-
Notifications
You must be signed in to change notification settings - Fork 24.7k
Description
🚀 The feature, motivation and pitch
This is useful to avoid copies related to copy-on-write (actually copy-on-read because of python's finicky ref-counters) problems with DataLoader: #13246. A typical application: list of file names or file paths in a dataset (avoiding creating hundreds of thousands/millions of python string objects on the heap), string<>token lookup tables.
For fixed-size-characters (ascii, utf_32) there is my prototype in https://gist.github.com/vadimkantorov/86c3a46bf25bed3ad45d043ae86fff57 , but some other designs can be considered. In essence, initially this means some fast parallelized APIs for conversion from python string lists and accessing individual elements / sub-lists (maybe parallelized string encoding/decoding). Different storage formats can be envisaged: e.g. fixed-length string array (with some null-byte padding) or no-padding packed format as in the gist above. I think for practical use in compaction of strings in datasets, the no-padding format is needed (although for parallelized hashing the fixed-length strings may be easier). Also should be decided if (stable) hashes can be precomputed/cached/stored along with the strings.
This would be useful for some fast column-based string processing or mmap'ing some dataset files . Probably NumPy / HDF5 / Apache Arrow / parquet / data frame libraries have also some support along these lines.
It seems that torcharrow.StringColumn might implement this. I think it's worth moving a string list class like this in core. Maybe even more lightweight - a Tensor subclass or even just methods for working with string-array holding uint8/int16/int32 tensors, because it's very useful for working around #13246 and otherwise more economic/parallelized basic string/file paths manipulation.
A useful string function to include is some parallelized string hashing methods that are stable (e.g. hash all of the strings in the array at once). Then this could be used for fast hashtable construction / keys hash computation. Another useful concept can be "string lists" that allow appends (with some exponential storage reallocation): #64359
Related issues on "zero-copy": #43949, #33041, #34651 (about getting a bytes
view over a sub-tensor - can be useful as an ascii string substitute, and in general for zero-copy pytorch interop. i wonder if python has some native string views over utf-8 strings?) It may seem that there's even an option to hack around CPython PyUnicode structure and create a "view" over char bytes (stored in tensor) without any char byte copies (although it's maybe not very safe): python/cpython#104689 https://stackoverflow.com/questions/76291943/create-a-python-string-from-a-native-pointer-without-char-buffer-copy
Going further, maybe some simplistic dataframe class can be added to PyTorch (being a tuple of tensors with having equal leftmost dim). These dataframes would primarily be used for some simple dataset serialization/deserialization / filtering and transformation. Ideally, a dataframe should support two modes of serialization: array-of-structs and column-based. Imagine, having a list of COCO per-image annotation objects and just giving it to some sort of dataframe constructor (maybe along with some schema/spec) and getting back a set of column tensors (with some helper accessor methods). This dataframe could be scattered without copies to DataLoader workers. Native CUDA-accelerated basic CSV-parsing could also be nice (especially if combined with mmap-based file reading?). I can see that this is implemented by torcharrow, maybe time to move some of its core structures to core?

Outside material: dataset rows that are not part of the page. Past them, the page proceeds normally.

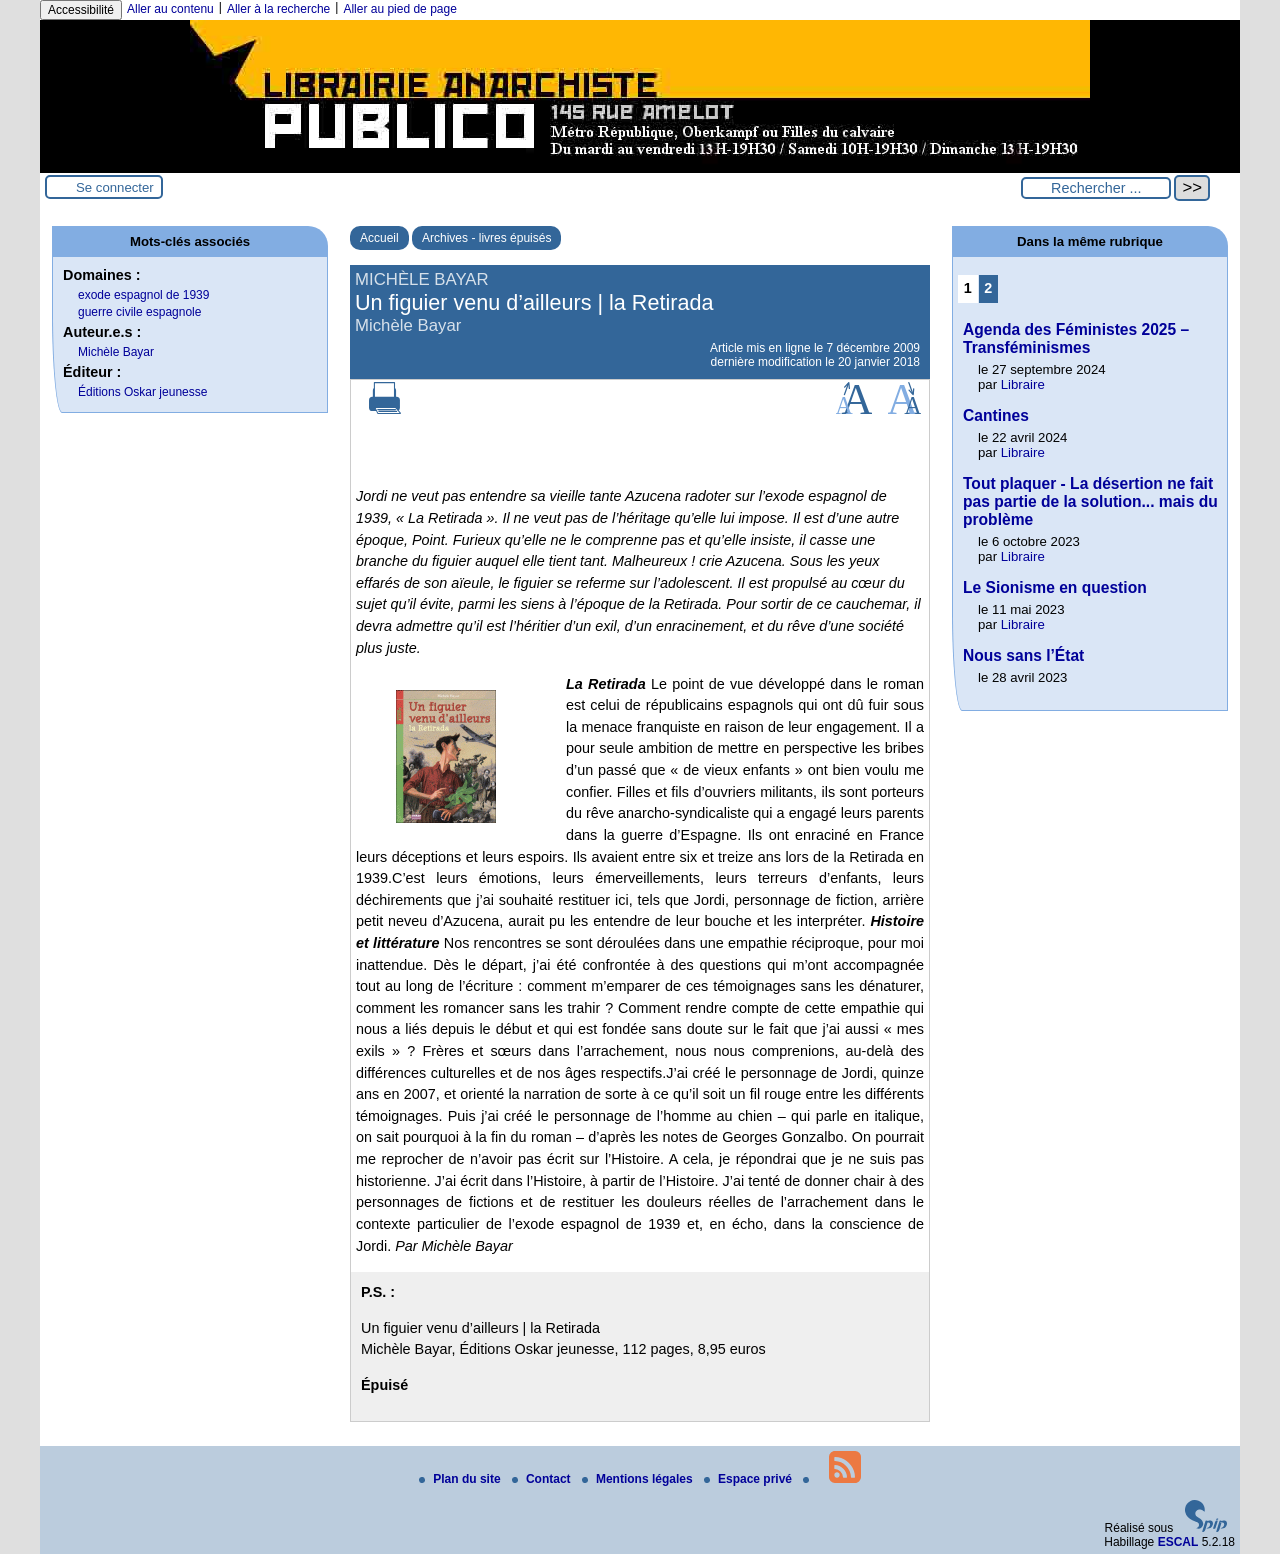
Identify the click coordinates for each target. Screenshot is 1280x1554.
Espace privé (749, 1479)
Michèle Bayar (116, 352)
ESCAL (1178, 1542)
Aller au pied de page (399, 9)
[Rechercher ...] (1096, 188)
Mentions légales (639, 1479)
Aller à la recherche (278, 9)
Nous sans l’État (1023, 655)
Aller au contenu (170, 9)
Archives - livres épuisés (486, 238)
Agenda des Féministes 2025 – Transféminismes (1076, 338)
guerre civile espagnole (139, 312)
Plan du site (461, 1479)
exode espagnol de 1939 (143, 295)
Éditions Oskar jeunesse (142, 392)
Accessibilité (81, 10)
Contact (543, 1479)
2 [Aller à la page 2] (988, 288)
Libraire (1023, 384)
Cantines (996, 415)
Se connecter (115, 187)
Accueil (379, 238)
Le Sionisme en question (1055, 587)
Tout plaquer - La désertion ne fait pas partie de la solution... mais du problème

Discussion of conversion of nested structures to columns:
- https://github.com/julienledem/redelm/wiki/The-striping-and-assembly-algorithms-from-the-Dremel-paper
- https://research.google/pubs/pub36632/
Maybe some simple nested schemas can be supported first:
- array of dicts of primitive types
- array of dicts with nested arrays of dicts of primitive types
These might be enough to represent data annotation schemas of common datasets (?)